Speaking of Randall, not only do you hear him voice his issues and other concerns through the dialogue in the game (he has some cool lines), but also in the stylish comic-like cutscenes. These play out a little randomly at times, but they are well done and reminded me, at times, of The Walking Dead’s graphic novel series. They’re accompanied with even more awesome dialogue that help progress the game’s story. A later character in the game, The Rat, was very convincing in his insanity. The one voice actor that really got under my skin was “The Kid” though, whose lines sounded forced and difficult. Thankfully he’s hardly seen and heard even less.
While players won’t be seeing a lot of other humans within the game, they’ll most certainly be feasting their eyes on the beautifully rendered game in all of its 3D glory. The world of Deadlight may be played like a 2D side-scroller, but there is so much happening in the background (and foreground even) that it’s easy to forget you’re traveling in a straight line. The city of Seattle sprawls out behind you for much the game in all of its destroyed glory. The background holds broken vehicles and a destroyed cityscape, sewers that stretch on in their darkness, and offices and houses.
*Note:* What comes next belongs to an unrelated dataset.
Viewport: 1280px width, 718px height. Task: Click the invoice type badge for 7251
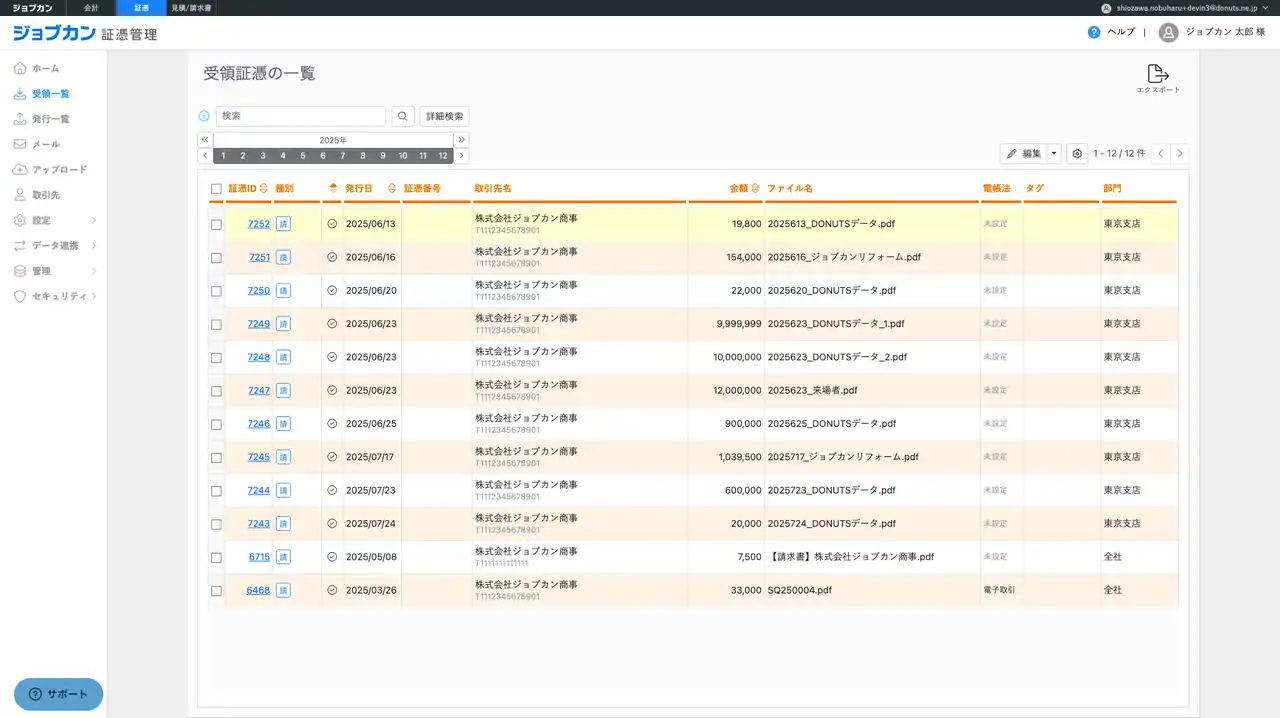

Littering the background many times are Shadows that will actually proceed to come to the forefront and chase down Randall, so things happening in the background should not be ignored. Especially in the running sequences – there will large groups of Shadows in the background that will doggedly chance Randall, so being watchful for them while dodging around everything else is very important.
The game utilizes some very awesome lighting effects in a variety of situations, like the sun and its bright rays or when Randall begins to hallucinate and the screen reacts. On the opposite side of this though, the shadows and darkness within the game are fun and at times terrifying when you can see movement, but not see what it is. Speaking of the Shadows themselves, they are quite true to their namesake – they appear as darkened human with glowing red eyes. Seeing those smoking cinders chasing after you in the darkness will sometimes make you turn tail and run for dear life. But in all seriousness, taking the gameplay and story and everything else aside, my absolute favorite part of the game was how it looked. From the occasional blinding light in the background shrouding the foreground and obscuring your view to the city skyline stretching far back, I was enthralled by everything.
Deadlight is definitely #1 on the Summer of Arcade list for many reasons. It combines a number of gameplay elements that people love with amazing graphics and a pretty intriguing story. Considering this is set before the internet, picking up the details as you go and learning more about Randall and the others makes the game that much more interesting. I highly recommend giving it a shot, especially if you have a fond love of Limbo, but even if you don’t and want to try a game with zombies that isn’t a “kill them all!” type of experience, this game is for you.
Note: The Deadlight review was written based on the Xbox 360 version of the game.